Um estudo recente conduzido pelo Silent Spring Institute revelou a presença de diversas substâncias químicas potencialmente perigosas em produtos de extensões de cabelo comercializados nos Estados Unidos, algumas das quais estão associadas ao risco de cancro da mama.
A investigação analisou 43 produtos de extensões, incluindo opções sintéticas e de cabelo natural, e identificou um total de 169 substâncias químicas. De acordo com os investigadores, a maioria dos produtos continha compostos classificados como preocupantes do ponto de vista da saúde pública, entre os quais químicos com potencial de interferência hormonal.
Segundo o estudo, 17 das substâncias detectadas estão associadas, em estudos anteriores, ao cancro da mama ou a alterações hormonais que podem influenciar o risco da doença. Entre os compostos encontrados constam ftalatos, pesticidas e retardadores de chama — químicos já estudados por possíveis efeitos nocivos no organismo humano.
Apesar dos resultados, os autores sublinham que a investigação não prova que o uso de extensões de cabelo cause cancro da mama. O que foi identificado foi a presença de substâncias que, em determinadas condições de exposição e ao longo do tempo, têm sido associadas a riscos acrescidos em outros contextos científicos.

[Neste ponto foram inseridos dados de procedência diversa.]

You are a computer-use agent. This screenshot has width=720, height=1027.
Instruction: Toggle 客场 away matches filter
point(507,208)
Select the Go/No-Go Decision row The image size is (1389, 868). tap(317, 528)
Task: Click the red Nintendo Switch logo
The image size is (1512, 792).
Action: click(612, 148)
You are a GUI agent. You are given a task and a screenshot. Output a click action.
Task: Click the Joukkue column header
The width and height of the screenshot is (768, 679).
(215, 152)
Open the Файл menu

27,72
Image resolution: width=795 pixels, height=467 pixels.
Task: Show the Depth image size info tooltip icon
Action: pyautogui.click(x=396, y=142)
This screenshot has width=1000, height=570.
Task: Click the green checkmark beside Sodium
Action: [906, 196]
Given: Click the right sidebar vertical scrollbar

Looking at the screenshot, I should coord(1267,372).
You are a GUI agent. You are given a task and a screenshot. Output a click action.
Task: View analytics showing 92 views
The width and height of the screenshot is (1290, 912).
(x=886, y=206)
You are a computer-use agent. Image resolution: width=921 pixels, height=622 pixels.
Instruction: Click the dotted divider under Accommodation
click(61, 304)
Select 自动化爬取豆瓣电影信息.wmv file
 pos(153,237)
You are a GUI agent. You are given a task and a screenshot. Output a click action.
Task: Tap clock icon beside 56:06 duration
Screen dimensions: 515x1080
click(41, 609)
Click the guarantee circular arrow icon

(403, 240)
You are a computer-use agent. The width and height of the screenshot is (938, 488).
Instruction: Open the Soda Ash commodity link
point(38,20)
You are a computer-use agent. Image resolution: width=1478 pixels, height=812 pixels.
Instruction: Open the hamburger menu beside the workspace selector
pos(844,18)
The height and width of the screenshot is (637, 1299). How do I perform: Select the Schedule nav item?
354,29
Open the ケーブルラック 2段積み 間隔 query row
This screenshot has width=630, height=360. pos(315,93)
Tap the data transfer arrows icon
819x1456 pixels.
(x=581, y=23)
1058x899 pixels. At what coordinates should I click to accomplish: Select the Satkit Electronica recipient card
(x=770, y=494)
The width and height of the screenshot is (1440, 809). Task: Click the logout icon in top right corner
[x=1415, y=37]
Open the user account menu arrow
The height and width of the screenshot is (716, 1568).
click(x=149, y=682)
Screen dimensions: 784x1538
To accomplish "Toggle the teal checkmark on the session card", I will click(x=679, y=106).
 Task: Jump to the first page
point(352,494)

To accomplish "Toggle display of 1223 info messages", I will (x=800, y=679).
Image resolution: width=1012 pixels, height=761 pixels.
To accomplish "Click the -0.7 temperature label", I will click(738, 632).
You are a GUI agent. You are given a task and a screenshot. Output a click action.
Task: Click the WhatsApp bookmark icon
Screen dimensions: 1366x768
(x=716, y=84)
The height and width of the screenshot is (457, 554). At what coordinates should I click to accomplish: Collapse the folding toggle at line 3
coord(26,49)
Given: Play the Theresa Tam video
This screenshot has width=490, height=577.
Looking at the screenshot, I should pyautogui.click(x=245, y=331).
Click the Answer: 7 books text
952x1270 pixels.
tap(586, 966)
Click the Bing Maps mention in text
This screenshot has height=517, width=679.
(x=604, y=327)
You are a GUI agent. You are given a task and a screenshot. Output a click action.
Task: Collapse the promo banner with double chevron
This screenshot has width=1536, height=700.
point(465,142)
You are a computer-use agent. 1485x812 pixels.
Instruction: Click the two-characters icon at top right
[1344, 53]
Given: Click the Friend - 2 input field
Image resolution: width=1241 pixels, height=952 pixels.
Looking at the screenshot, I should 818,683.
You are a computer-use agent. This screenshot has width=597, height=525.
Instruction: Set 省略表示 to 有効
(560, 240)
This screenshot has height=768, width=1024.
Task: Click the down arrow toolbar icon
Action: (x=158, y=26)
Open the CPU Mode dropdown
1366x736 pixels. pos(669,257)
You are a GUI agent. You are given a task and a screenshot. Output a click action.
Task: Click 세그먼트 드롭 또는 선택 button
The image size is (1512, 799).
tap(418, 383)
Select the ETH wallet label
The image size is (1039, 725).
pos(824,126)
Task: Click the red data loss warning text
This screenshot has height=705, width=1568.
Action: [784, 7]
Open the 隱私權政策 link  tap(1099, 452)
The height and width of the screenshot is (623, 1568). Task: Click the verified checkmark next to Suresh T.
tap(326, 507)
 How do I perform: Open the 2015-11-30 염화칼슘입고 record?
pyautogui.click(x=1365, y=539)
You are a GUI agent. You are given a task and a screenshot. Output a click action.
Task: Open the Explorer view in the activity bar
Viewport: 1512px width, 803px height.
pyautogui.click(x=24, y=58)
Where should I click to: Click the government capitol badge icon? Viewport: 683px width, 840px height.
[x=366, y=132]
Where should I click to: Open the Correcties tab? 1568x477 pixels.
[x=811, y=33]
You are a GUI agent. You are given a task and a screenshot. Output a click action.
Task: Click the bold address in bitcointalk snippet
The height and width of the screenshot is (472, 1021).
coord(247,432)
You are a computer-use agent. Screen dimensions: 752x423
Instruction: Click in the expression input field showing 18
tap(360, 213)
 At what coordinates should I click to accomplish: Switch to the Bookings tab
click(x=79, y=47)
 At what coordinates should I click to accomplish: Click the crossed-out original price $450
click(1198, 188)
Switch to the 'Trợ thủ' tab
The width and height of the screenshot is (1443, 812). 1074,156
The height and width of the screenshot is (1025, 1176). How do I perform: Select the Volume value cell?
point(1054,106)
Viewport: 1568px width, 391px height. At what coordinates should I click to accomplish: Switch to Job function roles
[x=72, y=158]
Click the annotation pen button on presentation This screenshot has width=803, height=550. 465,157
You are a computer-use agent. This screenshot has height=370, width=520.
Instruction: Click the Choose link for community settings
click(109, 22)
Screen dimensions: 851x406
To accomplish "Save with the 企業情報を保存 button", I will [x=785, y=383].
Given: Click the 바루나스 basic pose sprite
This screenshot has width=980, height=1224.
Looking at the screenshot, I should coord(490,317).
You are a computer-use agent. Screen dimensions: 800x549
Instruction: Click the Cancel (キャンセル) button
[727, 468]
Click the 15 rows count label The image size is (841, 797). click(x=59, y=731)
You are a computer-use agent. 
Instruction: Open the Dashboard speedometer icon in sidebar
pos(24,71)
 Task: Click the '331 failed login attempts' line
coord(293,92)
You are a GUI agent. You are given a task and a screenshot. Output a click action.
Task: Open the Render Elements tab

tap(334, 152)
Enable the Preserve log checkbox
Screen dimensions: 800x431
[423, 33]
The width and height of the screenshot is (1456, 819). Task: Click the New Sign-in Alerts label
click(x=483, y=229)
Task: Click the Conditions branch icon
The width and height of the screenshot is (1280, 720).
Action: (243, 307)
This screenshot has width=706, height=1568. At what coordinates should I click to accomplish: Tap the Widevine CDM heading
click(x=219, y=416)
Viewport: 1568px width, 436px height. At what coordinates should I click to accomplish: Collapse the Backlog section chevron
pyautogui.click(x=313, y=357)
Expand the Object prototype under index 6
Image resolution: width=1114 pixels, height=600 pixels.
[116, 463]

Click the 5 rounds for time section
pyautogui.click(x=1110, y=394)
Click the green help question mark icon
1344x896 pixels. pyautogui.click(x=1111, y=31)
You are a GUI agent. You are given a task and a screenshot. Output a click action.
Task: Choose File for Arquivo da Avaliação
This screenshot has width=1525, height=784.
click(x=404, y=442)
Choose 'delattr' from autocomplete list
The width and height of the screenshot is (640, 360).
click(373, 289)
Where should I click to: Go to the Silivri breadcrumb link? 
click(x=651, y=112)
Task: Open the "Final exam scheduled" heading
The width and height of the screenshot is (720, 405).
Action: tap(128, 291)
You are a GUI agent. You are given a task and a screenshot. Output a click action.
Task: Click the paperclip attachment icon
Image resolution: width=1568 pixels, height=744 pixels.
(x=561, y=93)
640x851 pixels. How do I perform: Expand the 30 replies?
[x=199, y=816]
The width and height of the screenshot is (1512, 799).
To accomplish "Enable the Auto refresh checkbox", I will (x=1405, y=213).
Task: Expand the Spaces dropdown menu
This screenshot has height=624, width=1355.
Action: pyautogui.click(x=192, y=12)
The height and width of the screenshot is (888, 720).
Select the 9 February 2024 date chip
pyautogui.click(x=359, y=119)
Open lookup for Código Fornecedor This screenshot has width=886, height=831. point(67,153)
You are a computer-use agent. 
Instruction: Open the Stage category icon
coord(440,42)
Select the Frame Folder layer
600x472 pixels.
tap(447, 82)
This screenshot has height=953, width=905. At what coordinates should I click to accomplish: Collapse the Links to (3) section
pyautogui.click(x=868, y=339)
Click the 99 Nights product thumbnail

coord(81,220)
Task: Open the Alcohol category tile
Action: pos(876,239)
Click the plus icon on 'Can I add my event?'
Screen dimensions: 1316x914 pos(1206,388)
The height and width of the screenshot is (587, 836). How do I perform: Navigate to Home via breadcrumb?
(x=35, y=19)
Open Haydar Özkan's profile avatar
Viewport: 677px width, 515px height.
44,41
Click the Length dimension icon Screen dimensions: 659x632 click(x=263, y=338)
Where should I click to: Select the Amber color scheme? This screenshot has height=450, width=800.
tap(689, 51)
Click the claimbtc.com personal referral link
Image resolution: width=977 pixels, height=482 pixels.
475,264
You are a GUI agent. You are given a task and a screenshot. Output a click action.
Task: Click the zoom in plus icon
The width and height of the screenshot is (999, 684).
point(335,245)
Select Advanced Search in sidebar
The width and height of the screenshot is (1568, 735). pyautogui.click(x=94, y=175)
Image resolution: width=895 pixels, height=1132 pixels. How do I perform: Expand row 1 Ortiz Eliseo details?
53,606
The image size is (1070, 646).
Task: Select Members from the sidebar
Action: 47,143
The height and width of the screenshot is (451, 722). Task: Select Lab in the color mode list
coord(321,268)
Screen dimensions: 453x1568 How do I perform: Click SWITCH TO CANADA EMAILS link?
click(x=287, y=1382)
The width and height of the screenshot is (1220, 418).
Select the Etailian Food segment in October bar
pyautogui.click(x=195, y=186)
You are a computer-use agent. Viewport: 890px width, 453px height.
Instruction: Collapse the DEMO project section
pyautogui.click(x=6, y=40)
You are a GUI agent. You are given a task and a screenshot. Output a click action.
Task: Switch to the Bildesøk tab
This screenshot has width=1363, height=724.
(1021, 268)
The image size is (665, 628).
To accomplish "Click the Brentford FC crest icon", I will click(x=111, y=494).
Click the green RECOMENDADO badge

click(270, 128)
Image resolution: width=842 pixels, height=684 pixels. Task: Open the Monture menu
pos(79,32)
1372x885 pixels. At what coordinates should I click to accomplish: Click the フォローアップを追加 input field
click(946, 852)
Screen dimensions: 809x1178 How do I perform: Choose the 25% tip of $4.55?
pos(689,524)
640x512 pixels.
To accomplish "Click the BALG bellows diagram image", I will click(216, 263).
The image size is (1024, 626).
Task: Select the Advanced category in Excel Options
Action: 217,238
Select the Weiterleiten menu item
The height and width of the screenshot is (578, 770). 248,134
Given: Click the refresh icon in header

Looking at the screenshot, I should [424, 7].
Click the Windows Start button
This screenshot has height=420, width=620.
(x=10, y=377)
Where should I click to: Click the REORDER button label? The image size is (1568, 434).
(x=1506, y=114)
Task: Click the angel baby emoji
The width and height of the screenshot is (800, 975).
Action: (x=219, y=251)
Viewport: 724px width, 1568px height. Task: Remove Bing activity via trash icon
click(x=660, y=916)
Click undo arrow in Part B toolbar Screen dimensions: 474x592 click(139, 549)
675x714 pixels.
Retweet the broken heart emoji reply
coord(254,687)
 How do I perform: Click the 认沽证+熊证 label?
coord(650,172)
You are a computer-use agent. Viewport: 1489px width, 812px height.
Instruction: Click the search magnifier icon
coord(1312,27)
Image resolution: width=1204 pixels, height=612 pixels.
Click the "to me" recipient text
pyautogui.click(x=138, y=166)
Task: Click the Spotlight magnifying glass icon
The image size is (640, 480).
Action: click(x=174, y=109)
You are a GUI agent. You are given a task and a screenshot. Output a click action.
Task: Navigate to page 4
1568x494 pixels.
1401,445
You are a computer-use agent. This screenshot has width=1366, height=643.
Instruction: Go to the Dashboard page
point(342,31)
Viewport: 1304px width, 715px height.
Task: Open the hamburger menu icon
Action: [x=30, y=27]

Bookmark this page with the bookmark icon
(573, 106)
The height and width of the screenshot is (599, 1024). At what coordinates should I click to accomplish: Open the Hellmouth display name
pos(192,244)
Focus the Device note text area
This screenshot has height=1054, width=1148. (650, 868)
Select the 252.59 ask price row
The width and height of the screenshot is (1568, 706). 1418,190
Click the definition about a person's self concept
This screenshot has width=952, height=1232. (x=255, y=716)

Especialistas alertam que a exposição repetida a químicos com capacidade de interferir no sistema endócrino pode representar um factor adicional de risco, sobretudo quando há contacto frequente com o couro cabeludo. Ainda assim, são necessários mais estudos para determinar o impacto real da utilização prolongada de extensões na saúde das consumidoras.
O estudo reacende o debate sobre a necessidade de maior fiscalização e transparência na composição de produtos capilares, bem como a importância de informar o público sobre potenciais riscos associados a substâncias químicas presentes em artigos de uso estético.